Havia dito com todas as letras e vírgulas para minha mãe não preparar nenhuma festa de aniversário para mim. Porém, ela nunca soube cumprir muito bem o pedido de alguém e esse... foi um deles.

— Shara, qual o problema de cantar um “parabéns” pra você?

O problema não era a festa em si, e sim o fato de que seria a minha última e que não estava pronta para dizer adeus.

— Porque não gosto de incomodar a senhora. — Menti para ela.

Era difícil contar a verdade quando se observa um monte de balões pendurados pela casa, uma faixa pendendo entre uma parede e outra, bem esticada dizendo “nós te amamos” e de brinde, um bolo bem feito com a vela de 18 anos em cima.

— Filha... você nunca me incomodaria. — Seus olhos em um tom azul escuro, se tornavam doces com seu sorriso maternal.

— Eu te amo. — Abracei-a inesperadamente. — Me perdoe por tudo mãe. — Sentia as lágrimas se sobressaltando dos olhos. Soltei-me dela e fiquei com as duas mãos em seus ombros, trazendo sua atenção para mim. — Você sempre será a melhor mãe do mundo.

Enxergava surpresa e confusão nos olhos dela, entretanto, ela me abraçou novamente e roçou seus lábios na minha testa com delicadeza.

— Não importa o que aconteça, você sempre será o meu bebê.

Sorrimos uma a outra e ela pediu licença, saindo do meu campo de visão, quando virou no corredor dos quartos e desceu as escadas para o primeiro andar, indo recepcionar os poucos convidados para a pequena celebração.

Olhando atentamente para a janela, observo Théo e minhas amigas acenarem para mim, com sorrisos abertos e embrulhos nas mãos. Retribuo o gesto e me viro para a porta, no mesmo momento, me deparo com ela aberta e um homem bloqueando a entrada. Com o susto, salto para trás e bato as costas no vidro da janela. Ele caminha na minha direção e olho sorrateiramente para todos os cantos, buscando algum objeto que possa usar na defensiva.

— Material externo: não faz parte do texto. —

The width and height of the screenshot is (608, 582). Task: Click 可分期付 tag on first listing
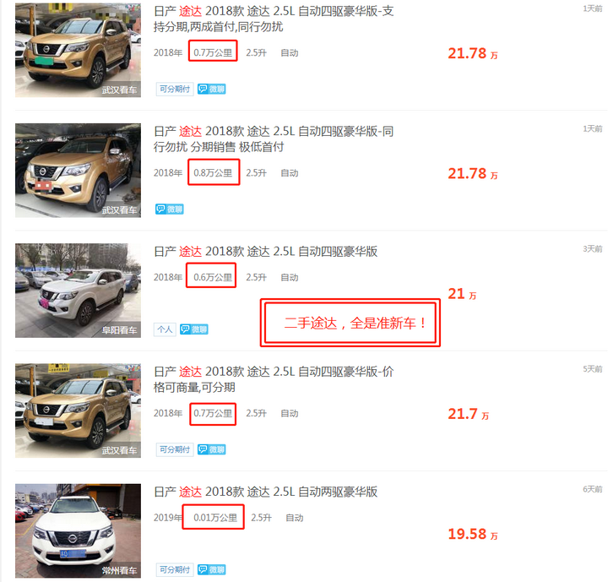175,90

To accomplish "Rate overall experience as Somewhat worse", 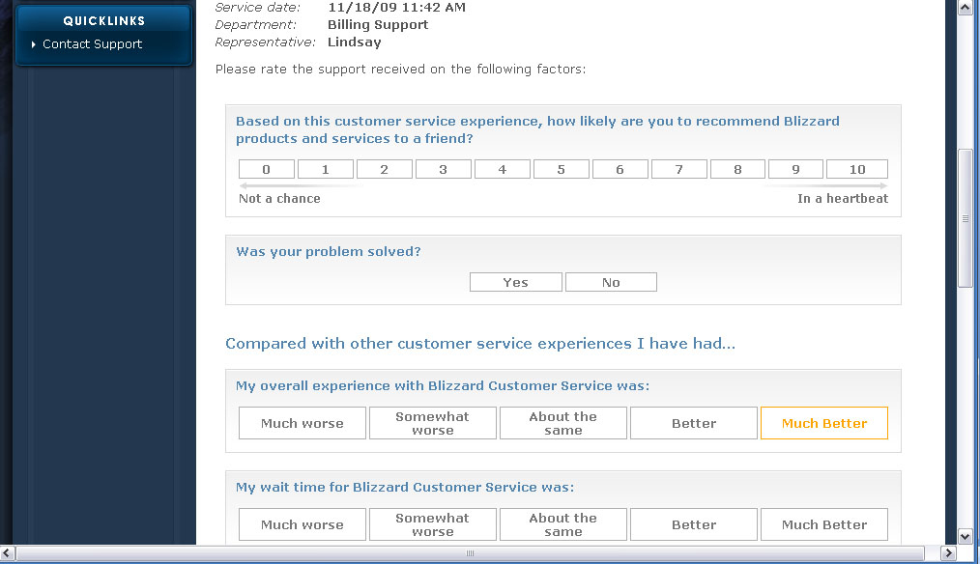I will click(433, 423).
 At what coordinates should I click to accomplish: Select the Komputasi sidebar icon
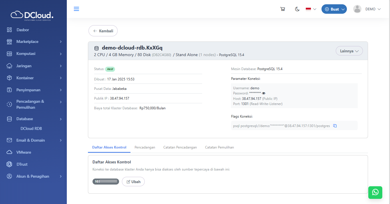click(9, 54)
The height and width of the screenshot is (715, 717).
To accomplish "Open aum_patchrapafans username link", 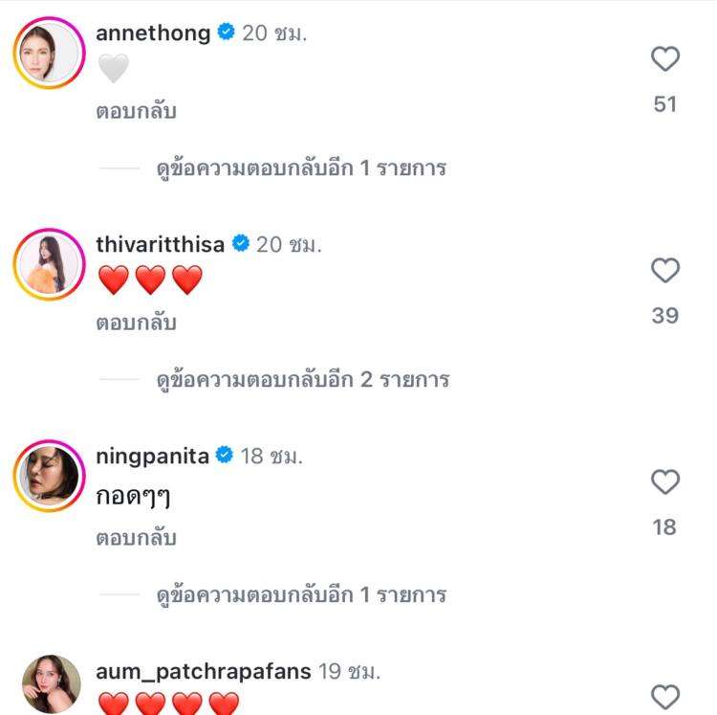I will [x=203, y=672].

Ele devia ter uns dois metros de altura, os músculos com as veias saltitando para fora e olhos tão negros como a própria escuridão. Caminhava confiante na minha direção e em uma das mãos fortes, surge uma espada com cabo prateado e o pomo, em forma de diamante. Dela fluía-se uma nuvem preta e aos poucos, seu gume prata se tornava escuro.

Meu coração estava batendo tão rápido, que impedia minha respiração de ser ouvida. A cada passo que aquele homem dava, era impossível de se raciocinar direito, sabendo que ele iria me atacar com a sua espada de lâmina afiada. Minha vida estava por um fio e se não fizesse alguma coisa... iria morrer.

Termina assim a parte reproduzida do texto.